Docker Write-ups Morteza Mahdavi

Table of Contents

Docker Write-ups Morteza Mahdavi

Docker Concepts

Overview

Docker helps developers build, ship, and run applications using containers.

A container packages an application together with everything it needs to run, such as libraries and dependencies. This makes the application easier to move between environments like development, testing, and production.

Docker provides tools to build, store, share, and run containers in a consistent way.

Core Docker Components

Dockerfile

A Dockerfile is a text file that contains instructions for building a Docker image.

It describes:

  • The base image to start from
  • Environment variables
  • The working directory
  • Dependencies to install
  • Application files to copy
  • Ports to expose
  • The command that starts the application

Docker reads this file step-by-step to create an image.

Container

A container is a running instance of a Docker image.

Containers:

  • Run as processes on the host machine
  • Are lightweight
  • Are isolated from other containers
  • Can be started, stopped, and deleted easily

Because of this, containers are very useful for deploying and scaling applications.

Docker Image Storage

Docker images are stored in registries.

A registry is a place where images are saved and shared.
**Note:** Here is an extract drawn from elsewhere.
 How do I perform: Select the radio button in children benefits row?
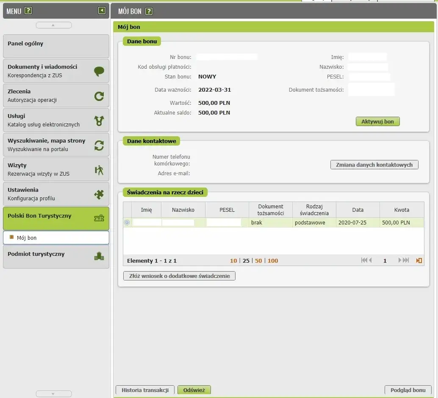coord(127,223)
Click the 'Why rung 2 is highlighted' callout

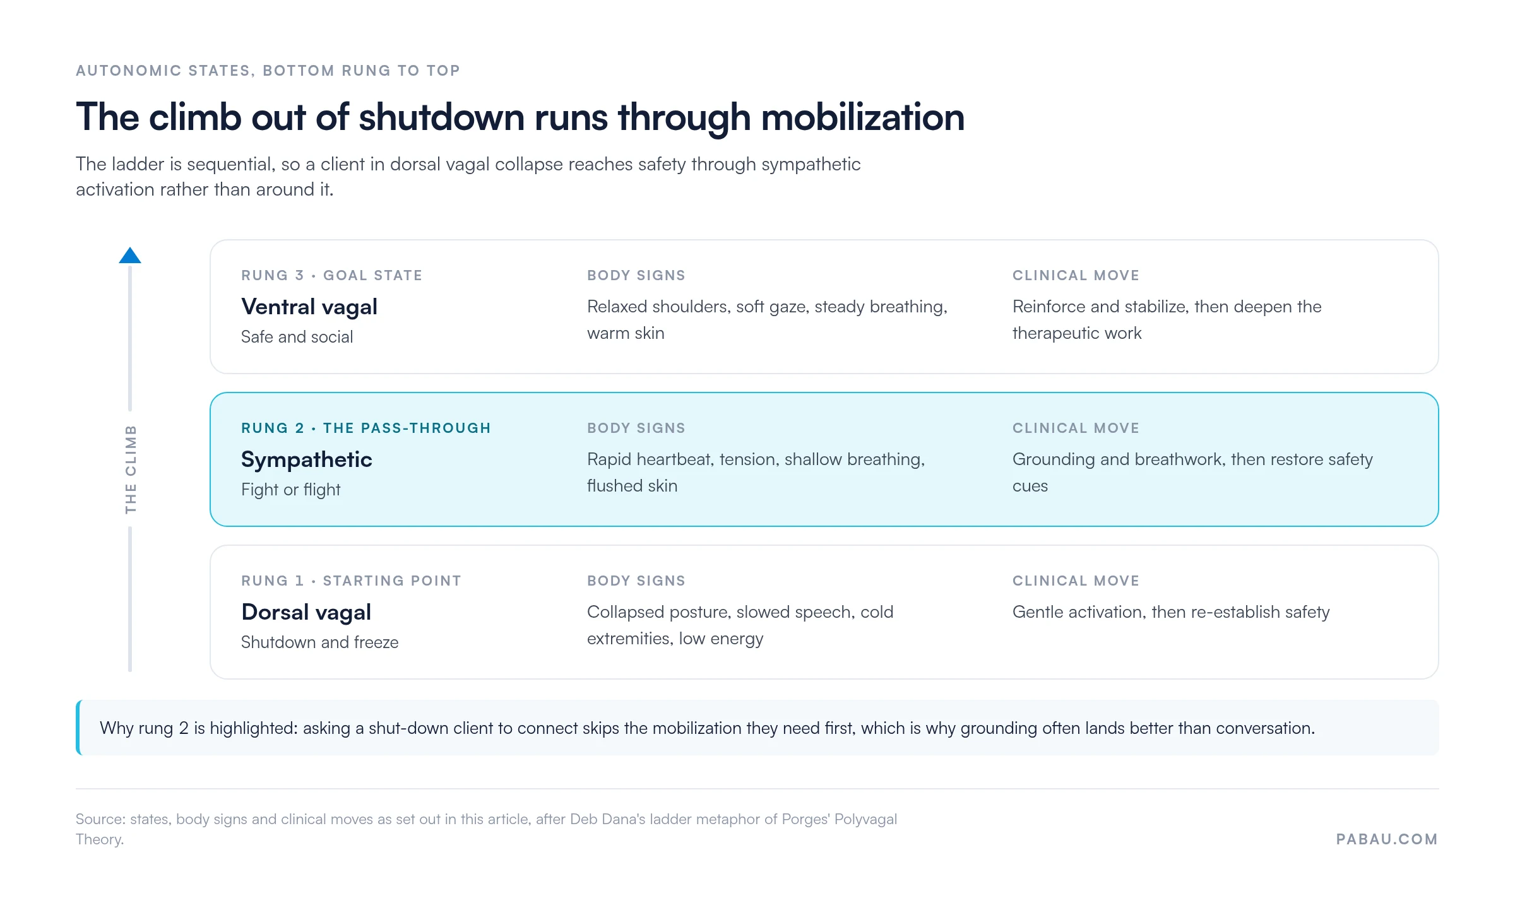pos(758,728)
There are two common types:

Public registries

Example: Docker Hub

These contain many ready-to-use images created by the community and organizations.

Private registries

Organizations often use private registries to control access to their images.

Where Docker Images Exist

Docker images usually exist in two places.

Local Machine

When you build an image, Docker stores it locally on your computer.

You can see your local images with:

bash
docker images

Registry

Images can also be uploaded (pushed) to a registry.

Once an image is in a registry, it can be downloaded (pulled) and used on other machines.

Example Dockerfile

Below is a simple example Dockerfile for a Node.js application.

FROM node:22
  
ENV NODE_ENV=production
ENV PORT=3000
  
WORKDIR /usr/src/app
  
COPY package*.json ./
  
RUN npm install --production
  
COPY . .
  
ADD public/index.html /app/public/index.html
  
EXPOSE $PORT
  
CMD ["node", "app.js"]
  
LABEL version="1.0"  
LABEL description="Node.js application Docker image"
LABEL maintainer="Your Name"  
  
HEALTHCHECK --interval=30s --timeout=10s --start-period=5s --retries=3 \
CMD curl -fs http://localhost:$PORT || exit 1
  
USER node

Understanding the Dockerfile

1. Base Image

FROM node:22

FROM defines the base image used to build the container.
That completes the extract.